Sin embargo, mi querida Karine, fíjate lo siguiente:

*Faire de la graisse.
Faire de la lèche à qqn.
Faire  de la musique.
Faire de la resquille.
Faire de {l’épate / l’esbroufe}.
Faire de l’esprit.
Faire de l’œil.*

… et j'en passe  .

¿Por qué no habría de ser muy francés *faire de l'ordinateur*?


----------



## mielyazabache

Bonsoir, 

peut-être justement parce qu'on ne _fait_ pas de l'ordinateur, mais qu'on l'utilise... à la rigueur on pourrait dire(en suivant votre idée) _faire de la navigation,_ au lieu de naviguer, comme _faire de la_ _resquille_ pour resquiller...


----------



## KaRiNe_Fr

Salut Totor,

Toutes les expressions que tu cites sont des expressions courantes qui expriment quelque chose de particulier pas quelque chose de vague comme ce que Mickaël veut exprimer. 
Comme nous l'avons dit, le verbe « faire » est un véritable fourre-tout en français... rien ne m'empêche a priori de le dire avec l'ordinateur, mais apparemment ce n'est pas connu partout, contrairement à tes expressions !


----------



## totor

mielyazabache said:


> peut-être justement parce qu'on ne _fait_ pas de l'ordinateur, mais qu'on l'utilise...

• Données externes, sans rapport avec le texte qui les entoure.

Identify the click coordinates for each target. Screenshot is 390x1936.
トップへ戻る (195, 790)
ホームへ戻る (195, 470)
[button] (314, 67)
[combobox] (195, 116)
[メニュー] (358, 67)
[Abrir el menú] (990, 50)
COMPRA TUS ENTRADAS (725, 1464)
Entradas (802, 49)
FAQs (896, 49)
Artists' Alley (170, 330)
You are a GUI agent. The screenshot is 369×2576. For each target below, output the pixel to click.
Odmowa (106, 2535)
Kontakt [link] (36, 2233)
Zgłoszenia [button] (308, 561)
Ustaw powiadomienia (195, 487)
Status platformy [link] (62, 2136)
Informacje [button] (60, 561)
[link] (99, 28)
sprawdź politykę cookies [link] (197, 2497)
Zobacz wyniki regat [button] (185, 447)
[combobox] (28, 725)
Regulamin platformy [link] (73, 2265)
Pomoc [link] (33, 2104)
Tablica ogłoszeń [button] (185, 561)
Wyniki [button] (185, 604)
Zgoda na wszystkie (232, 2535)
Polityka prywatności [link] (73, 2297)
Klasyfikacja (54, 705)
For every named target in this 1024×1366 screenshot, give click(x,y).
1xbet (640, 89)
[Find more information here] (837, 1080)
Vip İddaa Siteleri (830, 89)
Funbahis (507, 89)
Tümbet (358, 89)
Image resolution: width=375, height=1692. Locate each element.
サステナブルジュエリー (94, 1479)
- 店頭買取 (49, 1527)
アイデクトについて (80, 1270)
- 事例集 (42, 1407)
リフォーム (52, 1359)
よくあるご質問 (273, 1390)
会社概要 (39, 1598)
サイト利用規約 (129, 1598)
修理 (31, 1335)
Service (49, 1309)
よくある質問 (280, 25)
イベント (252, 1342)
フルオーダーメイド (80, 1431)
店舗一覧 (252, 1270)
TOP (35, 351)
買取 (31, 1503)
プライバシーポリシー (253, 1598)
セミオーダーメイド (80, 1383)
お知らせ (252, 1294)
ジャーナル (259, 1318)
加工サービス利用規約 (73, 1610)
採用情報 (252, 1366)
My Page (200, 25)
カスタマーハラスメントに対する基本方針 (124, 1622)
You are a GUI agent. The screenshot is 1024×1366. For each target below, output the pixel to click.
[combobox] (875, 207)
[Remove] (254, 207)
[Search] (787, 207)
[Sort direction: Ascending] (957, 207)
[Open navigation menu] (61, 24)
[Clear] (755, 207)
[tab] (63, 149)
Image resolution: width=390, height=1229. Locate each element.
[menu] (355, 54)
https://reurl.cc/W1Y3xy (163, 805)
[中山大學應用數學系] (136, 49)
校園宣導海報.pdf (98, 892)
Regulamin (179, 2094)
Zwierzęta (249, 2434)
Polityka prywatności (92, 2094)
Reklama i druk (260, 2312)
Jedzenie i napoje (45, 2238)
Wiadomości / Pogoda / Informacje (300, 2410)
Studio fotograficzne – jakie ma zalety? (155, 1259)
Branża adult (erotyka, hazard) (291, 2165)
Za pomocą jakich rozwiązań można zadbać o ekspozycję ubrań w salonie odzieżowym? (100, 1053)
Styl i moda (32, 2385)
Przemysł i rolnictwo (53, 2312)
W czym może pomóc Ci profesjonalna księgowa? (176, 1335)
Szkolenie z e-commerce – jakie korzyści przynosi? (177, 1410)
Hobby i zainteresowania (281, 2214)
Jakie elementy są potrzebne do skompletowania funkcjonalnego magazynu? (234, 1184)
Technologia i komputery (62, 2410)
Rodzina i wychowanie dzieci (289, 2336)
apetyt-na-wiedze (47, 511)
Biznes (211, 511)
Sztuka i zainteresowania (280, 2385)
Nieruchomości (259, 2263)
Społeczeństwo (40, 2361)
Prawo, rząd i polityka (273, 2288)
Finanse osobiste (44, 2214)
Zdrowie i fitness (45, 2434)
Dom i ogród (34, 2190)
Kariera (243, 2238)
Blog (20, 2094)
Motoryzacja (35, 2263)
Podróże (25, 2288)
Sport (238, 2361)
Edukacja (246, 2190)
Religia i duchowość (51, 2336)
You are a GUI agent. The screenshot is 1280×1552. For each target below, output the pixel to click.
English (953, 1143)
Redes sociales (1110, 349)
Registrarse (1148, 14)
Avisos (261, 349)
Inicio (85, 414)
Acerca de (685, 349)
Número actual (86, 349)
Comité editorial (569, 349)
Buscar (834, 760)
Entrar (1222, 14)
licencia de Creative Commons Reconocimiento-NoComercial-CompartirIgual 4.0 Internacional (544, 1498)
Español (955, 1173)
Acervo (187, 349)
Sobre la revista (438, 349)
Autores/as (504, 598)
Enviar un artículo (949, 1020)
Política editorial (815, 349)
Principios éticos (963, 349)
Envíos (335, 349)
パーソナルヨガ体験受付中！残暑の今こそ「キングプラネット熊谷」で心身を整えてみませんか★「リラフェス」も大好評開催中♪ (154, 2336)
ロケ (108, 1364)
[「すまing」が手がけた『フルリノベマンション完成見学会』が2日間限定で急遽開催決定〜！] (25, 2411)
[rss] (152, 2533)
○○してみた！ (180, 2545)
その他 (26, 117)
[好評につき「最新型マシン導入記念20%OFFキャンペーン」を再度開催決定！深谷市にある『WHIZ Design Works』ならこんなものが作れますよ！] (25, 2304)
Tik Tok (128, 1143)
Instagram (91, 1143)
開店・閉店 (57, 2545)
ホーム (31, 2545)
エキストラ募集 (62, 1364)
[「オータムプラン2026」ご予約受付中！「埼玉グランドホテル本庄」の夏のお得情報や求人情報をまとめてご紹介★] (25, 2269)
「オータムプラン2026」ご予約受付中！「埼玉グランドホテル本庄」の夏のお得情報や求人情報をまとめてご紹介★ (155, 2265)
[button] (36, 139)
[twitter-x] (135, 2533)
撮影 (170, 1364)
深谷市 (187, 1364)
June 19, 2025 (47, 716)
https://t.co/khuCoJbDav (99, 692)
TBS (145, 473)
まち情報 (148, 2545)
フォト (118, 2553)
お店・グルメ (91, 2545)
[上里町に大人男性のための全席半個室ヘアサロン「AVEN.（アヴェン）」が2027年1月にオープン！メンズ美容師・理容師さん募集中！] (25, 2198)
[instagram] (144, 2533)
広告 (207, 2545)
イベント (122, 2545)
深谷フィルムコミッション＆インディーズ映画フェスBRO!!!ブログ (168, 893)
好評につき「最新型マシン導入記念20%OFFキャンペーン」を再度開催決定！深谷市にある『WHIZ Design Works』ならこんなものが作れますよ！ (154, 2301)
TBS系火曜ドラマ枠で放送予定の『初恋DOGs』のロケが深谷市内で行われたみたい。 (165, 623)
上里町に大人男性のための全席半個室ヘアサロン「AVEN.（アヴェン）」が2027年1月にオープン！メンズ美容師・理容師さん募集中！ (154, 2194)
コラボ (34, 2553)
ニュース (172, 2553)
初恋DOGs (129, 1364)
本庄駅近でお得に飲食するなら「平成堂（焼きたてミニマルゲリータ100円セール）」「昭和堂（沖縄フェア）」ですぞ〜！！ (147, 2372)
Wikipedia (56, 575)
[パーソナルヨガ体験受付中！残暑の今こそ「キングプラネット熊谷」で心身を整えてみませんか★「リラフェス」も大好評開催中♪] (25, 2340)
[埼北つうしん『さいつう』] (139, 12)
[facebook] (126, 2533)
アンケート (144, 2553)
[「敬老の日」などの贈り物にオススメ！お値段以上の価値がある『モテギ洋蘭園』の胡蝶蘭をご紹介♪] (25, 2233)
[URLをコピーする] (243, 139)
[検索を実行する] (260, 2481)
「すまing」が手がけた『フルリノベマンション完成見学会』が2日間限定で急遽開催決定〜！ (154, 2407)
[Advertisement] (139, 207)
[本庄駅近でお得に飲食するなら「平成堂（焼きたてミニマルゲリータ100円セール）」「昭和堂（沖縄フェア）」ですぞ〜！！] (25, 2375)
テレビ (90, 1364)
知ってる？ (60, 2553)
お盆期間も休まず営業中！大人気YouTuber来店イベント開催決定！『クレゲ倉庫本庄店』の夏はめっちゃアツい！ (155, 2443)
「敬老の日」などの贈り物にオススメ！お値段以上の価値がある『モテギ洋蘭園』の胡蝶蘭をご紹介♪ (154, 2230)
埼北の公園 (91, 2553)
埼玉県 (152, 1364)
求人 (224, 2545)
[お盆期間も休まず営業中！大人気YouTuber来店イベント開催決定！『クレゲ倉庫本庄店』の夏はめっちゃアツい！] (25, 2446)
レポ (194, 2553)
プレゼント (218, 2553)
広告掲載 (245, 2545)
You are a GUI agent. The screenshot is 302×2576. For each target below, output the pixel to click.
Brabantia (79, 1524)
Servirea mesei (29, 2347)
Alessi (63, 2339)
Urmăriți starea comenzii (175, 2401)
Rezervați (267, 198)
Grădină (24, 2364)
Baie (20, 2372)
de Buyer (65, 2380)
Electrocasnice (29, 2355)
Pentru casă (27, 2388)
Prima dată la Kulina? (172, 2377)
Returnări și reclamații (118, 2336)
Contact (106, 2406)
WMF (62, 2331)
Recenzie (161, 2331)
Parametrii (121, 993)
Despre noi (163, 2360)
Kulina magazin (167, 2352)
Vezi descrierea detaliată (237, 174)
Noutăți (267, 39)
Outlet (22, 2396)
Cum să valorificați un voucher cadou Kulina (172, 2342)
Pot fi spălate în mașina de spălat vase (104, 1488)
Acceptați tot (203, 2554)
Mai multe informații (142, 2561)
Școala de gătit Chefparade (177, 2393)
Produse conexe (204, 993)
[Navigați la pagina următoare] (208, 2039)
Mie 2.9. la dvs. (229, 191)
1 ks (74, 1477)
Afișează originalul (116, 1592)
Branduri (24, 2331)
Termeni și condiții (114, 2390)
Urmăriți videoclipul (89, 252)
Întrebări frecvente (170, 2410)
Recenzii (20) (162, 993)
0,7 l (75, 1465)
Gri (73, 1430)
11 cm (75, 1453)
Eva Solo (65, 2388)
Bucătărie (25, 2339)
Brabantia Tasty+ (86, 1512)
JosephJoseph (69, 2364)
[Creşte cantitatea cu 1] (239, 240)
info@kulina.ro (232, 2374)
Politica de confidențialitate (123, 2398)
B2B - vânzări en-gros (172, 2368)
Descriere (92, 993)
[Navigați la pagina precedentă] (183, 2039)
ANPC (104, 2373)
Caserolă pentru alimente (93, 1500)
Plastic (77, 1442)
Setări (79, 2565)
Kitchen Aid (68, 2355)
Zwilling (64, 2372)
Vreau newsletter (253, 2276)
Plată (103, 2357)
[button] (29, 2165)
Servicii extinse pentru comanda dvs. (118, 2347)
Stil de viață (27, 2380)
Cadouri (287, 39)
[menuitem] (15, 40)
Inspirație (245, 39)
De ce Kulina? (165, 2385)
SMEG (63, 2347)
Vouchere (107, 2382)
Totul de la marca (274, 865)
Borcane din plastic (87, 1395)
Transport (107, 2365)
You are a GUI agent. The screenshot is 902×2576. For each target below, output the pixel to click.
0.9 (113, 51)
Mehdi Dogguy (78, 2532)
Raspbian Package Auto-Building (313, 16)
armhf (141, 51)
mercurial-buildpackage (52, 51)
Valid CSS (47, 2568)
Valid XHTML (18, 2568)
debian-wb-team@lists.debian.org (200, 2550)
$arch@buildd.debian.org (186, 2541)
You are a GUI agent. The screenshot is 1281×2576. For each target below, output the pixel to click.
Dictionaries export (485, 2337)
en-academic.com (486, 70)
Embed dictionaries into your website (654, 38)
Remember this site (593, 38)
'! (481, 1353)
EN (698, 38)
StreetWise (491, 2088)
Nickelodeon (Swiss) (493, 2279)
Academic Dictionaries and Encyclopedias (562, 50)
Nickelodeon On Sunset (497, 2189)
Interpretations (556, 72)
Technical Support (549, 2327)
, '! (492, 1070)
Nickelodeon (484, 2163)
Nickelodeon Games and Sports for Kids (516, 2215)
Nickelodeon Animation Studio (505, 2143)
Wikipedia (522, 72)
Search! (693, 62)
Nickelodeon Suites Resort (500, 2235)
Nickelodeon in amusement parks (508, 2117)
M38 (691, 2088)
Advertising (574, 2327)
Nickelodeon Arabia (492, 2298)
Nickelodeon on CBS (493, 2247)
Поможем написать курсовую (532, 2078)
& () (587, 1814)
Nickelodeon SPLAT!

Oui, tu a raison, Miel, c'est bien possible que ce soit la raison.



KaRiNe_Fr said:


> Comme nous l'avons dit, le verbe « faire » est un véritable fourre-tout en français... rien ne m'empêche a priori de le dire avec l'ordinateur, mais apparemment ce n'est pas connu partout, contrairement à tes expressions !



Eh oui, toi aussi t'a raison, ma chère.

Quand même, n'oublies pas que petit poisson deviendra grand  .


----------



## mielyazabache

Cela dit, on dit bien _faire du vélo _ mais là aussi, c'est du langage parlé. On devrait dire "monter à bicyclette" comme le rabâchait ma prof de français de lycée...

On n'évitera probablement pas cet usage, mais on peut toujours souligner ces "glissements".


----------



## blink05

"Faire de l'ordinateur" no es algo que yo diría... y me parece que nunca lo he escuchado. Me hace pensar a algo que podría decirme mi padre, que no entiende mucho de computadores (si él hablara francés, claro). Como que una persona que se maneja un poco más, pasaría a decir "utilizar" en vez de "hacer".

Por supuesto que es mi impresión personal, y no quiero ofender a nadie tampoco .

Saludos.


----------